One of our central mottos is “The art of leading is the art of learning”. We therefore suggest the following as part of our guidelines for effective leadership learning and development –
Ten Things You Can Do to Be a Better Leader
- Understand that your role is to bring about change, to have things be in a new state not to maintain the status quo. The change is your responsibility. You will ultimately measure your success as a leader by the amount of lasting change that you have successfully implemented.
- Define and make public what will exist when your job as leader is complete. Recognise that this may change but this is what you want to achieve given what you know at the moment. Unless people know what you want to achieve they can't choose whether or not to follow.
- Remind yourself daily that the only thing that defines a leader is whether or not people choose to follow. Vision, charisma, power all mean nothing unless people have enough confidence in your ability to get to a place they haven't been before. The moment they stop following you stop leading.
- Write down the answer to the question "Why should they follow you?" This is an important question and deserves time and careful consideration. This is not about your achievements or your prowess - in fact it's not even about you it's why they should be led by you.
- Write down your personal values -- the things you stand for -- and refine the list to your most important "top five". These may or may not align with the organisational values but they must be the things that you truly believe in and are willing to fight to uphold.
- Every week, and preferably every day, list what you’ve done. Job 1 is your basic job description. Job 2 is finding a better way of doing Job 1. Your Job 2 list is, in fact, what the organisation is employing you to do as a leader. If your Job 1 dominates you're not doing the right thing.
- Find a way of recording what you've learned that helps you be a better leader. This learning could be a realisation of a way of working that you decide to change or a more formal piece of learning. If you don't learn and adapt you'll be out of a job.
- Develop ways of communicating the big picture and progress measures to help people see where they are on the journey towards your desired end result. There will always be some doubts, rumours and miscommunication. The more they hear it directly from you the less likely the message will be lost.

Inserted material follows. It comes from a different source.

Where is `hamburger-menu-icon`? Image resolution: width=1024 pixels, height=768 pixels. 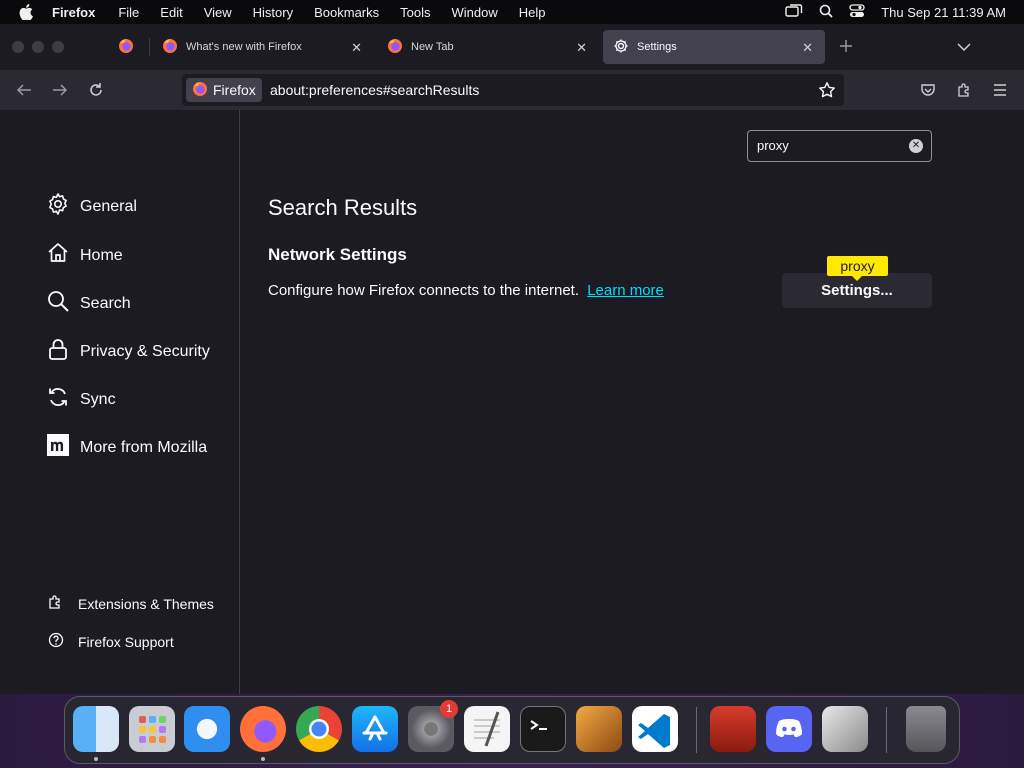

- Make it really clear to people whether or not they have a say or vote in processes and outcomes. Is this a decision you have already made? Do you want information so that you can make a better decision or are you giving them a share in the decision-making role?
- Help your people understand the need for change and encourage them to question and challenge as a way of working out for themselves if they want to be part of it. But do not accept passengers or prisoners. If you can't change the people -- change the people.